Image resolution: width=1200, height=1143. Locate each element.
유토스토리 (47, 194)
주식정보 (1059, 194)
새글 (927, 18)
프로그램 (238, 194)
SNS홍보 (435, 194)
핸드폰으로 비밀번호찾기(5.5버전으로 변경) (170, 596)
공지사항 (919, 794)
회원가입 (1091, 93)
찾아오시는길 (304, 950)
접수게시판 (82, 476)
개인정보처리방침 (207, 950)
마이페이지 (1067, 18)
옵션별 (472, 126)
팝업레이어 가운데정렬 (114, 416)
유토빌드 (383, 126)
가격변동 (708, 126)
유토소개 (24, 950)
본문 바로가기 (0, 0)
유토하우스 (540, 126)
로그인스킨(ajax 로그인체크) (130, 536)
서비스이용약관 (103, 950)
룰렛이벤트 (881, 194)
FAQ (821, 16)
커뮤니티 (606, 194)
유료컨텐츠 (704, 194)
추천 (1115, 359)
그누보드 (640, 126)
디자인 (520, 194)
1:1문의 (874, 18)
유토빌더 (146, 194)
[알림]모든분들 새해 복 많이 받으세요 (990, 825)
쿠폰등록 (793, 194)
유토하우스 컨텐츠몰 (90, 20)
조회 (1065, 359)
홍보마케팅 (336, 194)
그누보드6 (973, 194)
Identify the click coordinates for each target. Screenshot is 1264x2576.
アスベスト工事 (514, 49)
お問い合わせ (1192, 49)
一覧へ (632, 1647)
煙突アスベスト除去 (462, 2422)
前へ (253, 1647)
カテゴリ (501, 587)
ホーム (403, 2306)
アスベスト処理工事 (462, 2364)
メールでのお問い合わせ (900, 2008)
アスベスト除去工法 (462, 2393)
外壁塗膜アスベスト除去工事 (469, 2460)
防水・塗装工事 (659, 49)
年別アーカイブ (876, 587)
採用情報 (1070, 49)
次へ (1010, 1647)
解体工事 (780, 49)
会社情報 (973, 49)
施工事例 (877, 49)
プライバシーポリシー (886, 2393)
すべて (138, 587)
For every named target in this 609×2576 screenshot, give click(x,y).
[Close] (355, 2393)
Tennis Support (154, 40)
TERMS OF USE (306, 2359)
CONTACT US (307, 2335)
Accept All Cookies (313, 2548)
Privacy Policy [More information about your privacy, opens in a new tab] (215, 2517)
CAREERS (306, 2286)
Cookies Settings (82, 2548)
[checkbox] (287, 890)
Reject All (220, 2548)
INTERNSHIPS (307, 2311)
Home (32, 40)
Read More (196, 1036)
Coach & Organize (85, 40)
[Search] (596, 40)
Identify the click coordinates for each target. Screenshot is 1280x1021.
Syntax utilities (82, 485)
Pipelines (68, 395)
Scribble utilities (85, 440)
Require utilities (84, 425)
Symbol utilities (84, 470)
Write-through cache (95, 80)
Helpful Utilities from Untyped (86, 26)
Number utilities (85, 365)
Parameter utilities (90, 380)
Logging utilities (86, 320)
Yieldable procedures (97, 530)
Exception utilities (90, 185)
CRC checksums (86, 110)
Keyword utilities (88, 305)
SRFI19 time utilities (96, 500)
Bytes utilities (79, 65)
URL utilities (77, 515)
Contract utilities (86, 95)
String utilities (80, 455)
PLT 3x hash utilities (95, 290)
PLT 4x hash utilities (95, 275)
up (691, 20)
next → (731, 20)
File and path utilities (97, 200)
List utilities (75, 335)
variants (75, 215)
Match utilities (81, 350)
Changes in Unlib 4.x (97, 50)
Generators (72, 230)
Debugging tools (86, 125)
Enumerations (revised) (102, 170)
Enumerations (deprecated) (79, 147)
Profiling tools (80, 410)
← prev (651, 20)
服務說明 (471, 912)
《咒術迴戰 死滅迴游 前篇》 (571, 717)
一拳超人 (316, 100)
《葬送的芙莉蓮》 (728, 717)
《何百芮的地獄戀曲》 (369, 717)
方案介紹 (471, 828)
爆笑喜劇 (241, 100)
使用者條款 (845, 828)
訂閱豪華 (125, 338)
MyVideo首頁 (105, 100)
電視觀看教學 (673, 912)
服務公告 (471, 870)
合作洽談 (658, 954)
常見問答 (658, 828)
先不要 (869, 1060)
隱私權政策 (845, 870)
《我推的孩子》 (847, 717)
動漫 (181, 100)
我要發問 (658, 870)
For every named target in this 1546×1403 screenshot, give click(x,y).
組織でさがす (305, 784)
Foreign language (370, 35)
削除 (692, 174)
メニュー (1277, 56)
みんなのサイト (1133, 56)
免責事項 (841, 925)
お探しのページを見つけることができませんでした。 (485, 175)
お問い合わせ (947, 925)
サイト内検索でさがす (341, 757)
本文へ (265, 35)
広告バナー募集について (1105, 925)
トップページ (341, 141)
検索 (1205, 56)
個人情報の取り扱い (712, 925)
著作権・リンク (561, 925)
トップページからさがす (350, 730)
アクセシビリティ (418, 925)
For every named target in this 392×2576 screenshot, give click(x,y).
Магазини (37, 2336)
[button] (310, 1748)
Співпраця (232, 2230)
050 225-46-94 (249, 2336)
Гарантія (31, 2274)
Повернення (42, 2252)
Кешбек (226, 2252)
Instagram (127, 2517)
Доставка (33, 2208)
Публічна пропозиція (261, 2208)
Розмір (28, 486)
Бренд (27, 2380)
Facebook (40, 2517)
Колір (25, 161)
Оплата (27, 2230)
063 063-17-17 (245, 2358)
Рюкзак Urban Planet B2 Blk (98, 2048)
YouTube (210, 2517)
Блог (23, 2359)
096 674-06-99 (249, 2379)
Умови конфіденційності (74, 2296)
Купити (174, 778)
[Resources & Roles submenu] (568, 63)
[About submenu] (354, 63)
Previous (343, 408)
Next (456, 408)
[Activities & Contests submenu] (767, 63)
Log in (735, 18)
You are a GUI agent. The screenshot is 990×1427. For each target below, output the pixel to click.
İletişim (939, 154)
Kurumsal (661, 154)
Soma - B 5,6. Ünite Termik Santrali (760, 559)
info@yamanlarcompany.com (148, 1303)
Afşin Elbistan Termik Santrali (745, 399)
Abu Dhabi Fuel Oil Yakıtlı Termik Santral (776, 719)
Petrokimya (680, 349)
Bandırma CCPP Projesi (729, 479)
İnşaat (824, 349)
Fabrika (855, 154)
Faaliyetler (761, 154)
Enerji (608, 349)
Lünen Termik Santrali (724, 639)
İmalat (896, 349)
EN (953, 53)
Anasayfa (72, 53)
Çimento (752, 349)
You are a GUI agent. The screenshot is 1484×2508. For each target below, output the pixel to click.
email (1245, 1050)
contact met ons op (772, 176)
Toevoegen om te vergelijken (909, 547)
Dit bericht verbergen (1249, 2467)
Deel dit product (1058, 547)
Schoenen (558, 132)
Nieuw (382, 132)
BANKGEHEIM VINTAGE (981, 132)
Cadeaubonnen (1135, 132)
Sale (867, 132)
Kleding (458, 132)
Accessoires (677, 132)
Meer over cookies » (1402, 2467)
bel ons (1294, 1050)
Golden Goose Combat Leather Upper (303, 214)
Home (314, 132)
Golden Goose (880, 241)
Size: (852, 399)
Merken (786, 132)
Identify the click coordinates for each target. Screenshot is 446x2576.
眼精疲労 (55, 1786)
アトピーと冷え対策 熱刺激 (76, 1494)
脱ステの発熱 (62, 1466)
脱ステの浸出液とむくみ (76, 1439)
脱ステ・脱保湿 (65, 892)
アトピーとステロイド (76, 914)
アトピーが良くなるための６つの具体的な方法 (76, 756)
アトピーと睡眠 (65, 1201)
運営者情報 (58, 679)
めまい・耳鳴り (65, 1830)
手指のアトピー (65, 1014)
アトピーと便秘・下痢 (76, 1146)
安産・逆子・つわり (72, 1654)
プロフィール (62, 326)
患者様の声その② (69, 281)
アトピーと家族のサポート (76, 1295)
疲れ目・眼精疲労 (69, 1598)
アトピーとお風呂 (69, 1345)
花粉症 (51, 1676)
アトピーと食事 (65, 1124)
********
:: GIVEN REQUEST ::
Rewrite the rows above, starting with the line that contains "050 225-46-94 (249, 2336)" and ending with the line that contains "Afşin Elbistan Termik Santrali (745, 399)", changing every "submenu" to "menu" and leaving the rest unchanged.

:: FINISHED TASK ::
050 225-46-94 (249, 2336)
Гарантія (31, 2274)
Повернення (42, 2252)
Кешбек (226, 2252)
Instagram (127, 2517)
Доставка (33, 2208)
Публічна пропозиція (261, 2208)
Розмір (28, 486)
Бренд (27, 2380)
Facebook (40, 2517)
Колір (25, 161)
Оплата (27, 2230)
063 063-17-17 (245, 2358)
Рюкзак Urban Planet B2 Blk (98, 2048)
YouTube (210, 2517)
Блог (23, 2359)
096 674-06-99 (249, 2379)
Умови конфіденційності (74, 2296)
Купити (174, 778)
[Resources & Roles menu] (568, 63)
[About menu] (354, 63)
Previous (343, 408)
Next (456, 408)
[Activities & Contests menu] (767, 63)
Log in (735, 18)
You are a GUI agent. The screenshot is 990×1427. For each target below, output the pixel to click.
İletişim (939, 154)
Kurumsal (661, 154)
Soma - B 5,6. Ünite Termik Santrali (760, 559)
info@yamanlarcompany.com (148, 1303)
Afşin Elbistan Termik Santrali (745, 399)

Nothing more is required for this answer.